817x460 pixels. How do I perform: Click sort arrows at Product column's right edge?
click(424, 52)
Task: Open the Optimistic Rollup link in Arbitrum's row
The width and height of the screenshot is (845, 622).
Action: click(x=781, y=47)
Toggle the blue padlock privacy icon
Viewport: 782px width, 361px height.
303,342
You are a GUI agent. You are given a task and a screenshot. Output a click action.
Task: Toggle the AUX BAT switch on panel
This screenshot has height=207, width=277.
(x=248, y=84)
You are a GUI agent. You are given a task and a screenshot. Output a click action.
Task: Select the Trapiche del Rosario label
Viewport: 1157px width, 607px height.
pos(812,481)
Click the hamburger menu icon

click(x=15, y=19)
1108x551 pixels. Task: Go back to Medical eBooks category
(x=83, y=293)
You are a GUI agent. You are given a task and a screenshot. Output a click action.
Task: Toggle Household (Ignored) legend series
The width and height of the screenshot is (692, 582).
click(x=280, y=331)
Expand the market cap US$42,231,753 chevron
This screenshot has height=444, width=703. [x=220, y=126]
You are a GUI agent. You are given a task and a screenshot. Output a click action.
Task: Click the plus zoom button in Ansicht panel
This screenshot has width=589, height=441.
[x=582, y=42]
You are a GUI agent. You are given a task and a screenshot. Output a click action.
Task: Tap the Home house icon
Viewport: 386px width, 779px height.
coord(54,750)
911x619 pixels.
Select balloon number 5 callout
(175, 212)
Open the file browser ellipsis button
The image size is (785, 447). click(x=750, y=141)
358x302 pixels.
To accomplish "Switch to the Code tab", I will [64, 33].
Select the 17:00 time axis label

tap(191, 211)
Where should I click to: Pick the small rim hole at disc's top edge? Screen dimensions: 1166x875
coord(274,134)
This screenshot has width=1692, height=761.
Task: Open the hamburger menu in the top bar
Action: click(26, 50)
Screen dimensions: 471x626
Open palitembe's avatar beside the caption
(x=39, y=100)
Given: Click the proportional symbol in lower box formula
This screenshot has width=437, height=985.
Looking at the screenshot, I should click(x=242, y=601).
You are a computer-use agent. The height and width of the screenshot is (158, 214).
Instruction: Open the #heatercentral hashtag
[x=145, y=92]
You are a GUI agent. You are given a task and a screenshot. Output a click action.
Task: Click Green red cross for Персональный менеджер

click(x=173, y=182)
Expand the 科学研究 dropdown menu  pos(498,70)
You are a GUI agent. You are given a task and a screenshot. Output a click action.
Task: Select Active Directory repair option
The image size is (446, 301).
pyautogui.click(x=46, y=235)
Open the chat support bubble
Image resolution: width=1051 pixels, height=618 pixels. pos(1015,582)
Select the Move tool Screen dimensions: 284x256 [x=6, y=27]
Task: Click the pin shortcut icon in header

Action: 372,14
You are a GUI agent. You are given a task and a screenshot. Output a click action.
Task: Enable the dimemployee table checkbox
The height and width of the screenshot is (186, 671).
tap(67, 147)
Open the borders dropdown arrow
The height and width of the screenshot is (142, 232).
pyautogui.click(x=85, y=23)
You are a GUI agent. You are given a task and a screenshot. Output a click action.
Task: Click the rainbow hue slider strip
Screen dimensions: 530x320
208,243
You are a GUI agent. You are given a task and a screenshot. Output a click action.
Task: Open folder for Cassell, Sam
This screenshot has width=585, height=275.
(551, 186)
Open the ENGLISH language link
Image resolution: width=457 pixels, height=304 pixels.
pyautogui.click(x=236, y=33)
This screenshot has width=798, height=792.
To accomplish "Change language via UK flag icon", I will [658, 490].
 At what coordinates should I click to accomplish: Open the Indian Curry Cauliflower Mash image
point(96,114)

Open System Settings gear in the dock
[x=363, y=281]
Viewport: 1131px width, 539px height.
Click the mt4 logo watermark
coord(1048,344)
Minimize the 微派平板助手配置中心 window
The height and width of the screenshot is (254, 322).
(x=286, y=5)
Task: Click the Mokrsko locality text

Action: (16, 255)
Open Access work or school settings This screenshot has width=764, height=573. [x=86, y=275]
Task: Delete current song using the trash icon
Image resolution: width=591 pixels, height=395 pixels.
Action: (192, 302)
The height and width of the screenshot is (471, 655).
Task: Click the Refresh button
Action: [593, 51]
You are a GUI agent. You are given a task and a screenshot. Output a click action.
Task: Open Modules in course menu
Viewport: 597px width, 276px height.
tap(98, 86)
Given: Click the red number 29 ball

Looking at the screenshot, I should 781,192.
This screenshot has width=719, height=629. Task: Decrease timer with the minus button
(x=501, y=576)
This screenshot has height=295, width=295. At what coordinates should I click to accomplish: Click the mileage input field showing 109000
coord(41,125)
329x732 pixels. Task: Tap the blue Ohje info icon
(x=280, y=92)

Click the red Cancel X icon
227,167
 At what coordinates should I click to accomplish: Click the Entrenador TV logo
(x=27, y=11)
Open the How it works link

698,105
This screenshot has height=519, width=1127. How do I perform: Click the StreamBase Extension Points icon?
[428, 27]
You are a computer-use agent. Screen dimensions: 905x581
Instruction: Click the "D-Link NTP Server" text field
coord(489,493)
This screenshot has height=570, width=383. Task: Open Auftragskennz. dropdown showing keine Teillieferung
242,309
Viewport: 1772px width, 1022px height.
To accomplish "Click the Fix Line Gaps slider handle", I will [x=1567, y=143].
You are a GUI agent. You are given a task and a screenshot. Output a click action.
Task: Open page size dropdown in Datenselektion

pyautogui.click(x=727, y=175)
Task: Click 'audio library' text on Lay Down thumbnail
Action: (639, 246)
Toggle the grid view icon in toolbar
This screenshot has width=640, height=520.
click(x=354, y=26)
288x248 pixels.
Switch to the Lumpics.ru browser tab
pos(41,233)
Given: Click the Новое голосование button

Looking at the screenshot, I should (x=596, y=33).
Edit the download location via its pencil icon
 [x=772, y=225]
+++
■ Requirement: Word for word and line for line, give the material again.

■ Reply:
817x460 pixels. How do I perform: Click sort arrows at Product column's right edge?
click(424, 52)
Task: Open the Optimistic Rollup link in Arbitrum's row
The width and height of the screenshot is (845, 622).
Action: click(x=781, y=47)
Toggle the blue padlock privacy icon
Viewport: 782px width, 361px height.
303,342
You are a GUI agent. You are given a task and a screenshot. Output a click action.
Task: Toggle the AUX BAT switch on panel
This screenshot has height=207, width=277.
(x=248, y=84)
You are a GUI agent. You are given a task and a screenshot. Output a click action.
Task: Select the Trapiche del Rosario label
Viewport: 1157px width, 607px height.
pos(812,481)
Click the hamburger menu icon

click(x=15, y=19)
1108x551 pixels. Task: Go back to Medical eBooks category
(x=83, y=293)
You are a GUI agent. You are given a task and a screenshot. Output a click action.
Task: Toggle Household (Ignored) legend series
The width and height of the screenshot is (692, 582).
click(x=280, y=331)
Expand the market cap US$42,231,753 chevron
This screenshot has height=444, width=703. [x=220, y=126]
You are a GUI agent. You are given a task and a screenshot. Output a click action.
Task: Click the plus zoom button in Ansicht panel
This screenshot has width=589, height=441.
[x=582, y=42]
You are a GUI agent. You are given a task and a screenshot. Output a click action.
Task: Tap the Home house icon
Viewport: 386px width, 779px height.
coord(54,750)
911x619 pixels.
Select balloon number 5 callout
(175, 212)
Open the file browser ellipsis button
The image size is (785, 447). click(x=750, y=141)
358x302 pixels.
To accomplish "Switch to the Code tab", I will [64, 33].
Select the 17:00 time axis label

tap(191, 211)
Where should I click to: Pick the small rim hole at disc's top edge? Screen dimensions: 1166x875
coord(274,134)
This screenshot has width=1692, height=761.
Task: Open the hamburger menu in the top bar
Action: click(26, 50)
Screen dimensions: 471x626
Open palitembe's avatar beside the caption
(x=39, y=100)
Given: Click the proportional symbol in lower box formula
This screenshot has width=437, height=985.
Looking at the screenshot, I should click(x=242, y=601).
You are a computer-use agent. The height and width of the screenshot is (158, 214).
Instruction: Open the #heatercentral hashtag
[x=145, y=92]
You are a GUI agent. You are given a task and a screenshot. Output a click action.
Task: Click Green red cross for Персональный менеджер

click(x=173, y=182)
Expand the 科学研究 dropdown menu  pos(498,70)
You are a GUI agent. You are given a task and a screenshot. Output a click action.
Task: Select Active Directory repair option
The image size is (446, 301).
pyautogui.click(x=46, y=235)
Open the chat support bubble
Image resolution: width=1051 pixels, height=618 pixels. pos(1015,582)
Select the Move tool Screen dimensions: 284x256 [x=6, y=27]
Task: Click the pin shortcut icon in header

Action: 372,14
You are a GUI agent. You are given a task and a screenshot. Output a click action.
Task: Enable the dimemployee table checkbox
The height and width of the screenshot is (186, 671).
tap(67, 147)
Open the borders dropdown arrow
The height and width of the screenshot is (142, 232).
pyautogui.click(x=85, y=23)
You are a GUI agent. You are given a task and a screenshot. Output a click action.
Task: Click the rainbow hue slider strip
Screen dimensions: 530x320
208,243
You are a GUI agent. You are given a task and a screenshot. Output a click action.
Task: Open folder for Cassell, Sam
This screenshot has width=585, height=275.
(551, 186)
Open the ENGLISH language link
Image resolution: width=457 pixels, height=304 pixels.
pyautogui.click(x=236, y=33)
This screenshot has width=798, height=792.
To accomplish "Change language via UK flag icon", I will [658, 490].
 At what coordinates should I click to accomplish: Open the Indian Curry Cauliflower Mash image
point(96,114)

Open System Settings gear in the dock
[x=363, y=281]
Viewport: 1131px width, 539px height.
Click the mt4 logo watermark
coord(1048,344)
Minimize the 微派平板助手配置中心 window
The height and width of the screenshot is (254, 322).
(x=286, y=5)
Task: Click the Mokrsko locality text

Action: (16, 255)
Open Access work or school settings This screenshot has width=764, height=573. [x=86, y=275]
Task: Delete current song using the trash icon
Image resolution: width=591 pixels, height=395 pixels.
Action: (192, 302)
The height and width of the screenshot is (471, 655).
Task: Click the Refresh button
Action: [593, 51]
You are a GUI agent. You are given a task and a screenshot. Output a click action.
Task: Open Modules in course menu
Viewport: 597px width, 276px height.
tap(98, 86)
Given: Click the red number 29 ball

Looking at the screenshot, I should 781,192.
This screenshot has width=719, height=629. Task: Decrease timer with the minus button
(x=501, y=576)
This screenshot has height=295, width=295. At what coordinates should I click to accomplish: Click the mileage input field showing 109000
coord(41,125)
329x732 pixels. Task: Tap the blue Ohje info icon
(x=280, y=92)

Click the red Cancel X icon
227,167
 At what coordinates should I click to accomplish: Click the Entrenador TV logo
(x=27, y=11)
Open the How it works link

698,105
This screenshot has height=519, width=1127. How do I perform: Click the StreamBase Extension Points icon?
[428, 27]
You are a computer-use agent. Screen dimensions: 905x581
Instruction: Click the "D-Link NTP Server" text field
coord(489,493)
This screenshot has height=570, width=383. Task: Open Auftragskennz. dropdown showing keine Teillieferung
242,309
Viewport: 1772px width, 1022px height.
To accomplish "Click the Fix Line Gaps slider handle", I will [x=1567, y=143].
You are a GUI agent. You are given a task and a screenshot. Output a click action.
Task: Open page size dropdown in Datenselektion

pyautogui.click(x=727, y=175)
Task: Click 'audio library' text on Lay Down thumbnail
Action: (639, 246)
Toggle the grid view icon in toolbar
This screenshot has width=640, height=520.
click(x=354, y=26)
288x248 pixels.
Switch to the Lumpics.ru browser tab
pos(41,233)
Given: Click the Новое голосование button

Looking at the screenshot, I should (x=596, y=33).
Edit the download location via its pencil icon
 [x=772, y=225]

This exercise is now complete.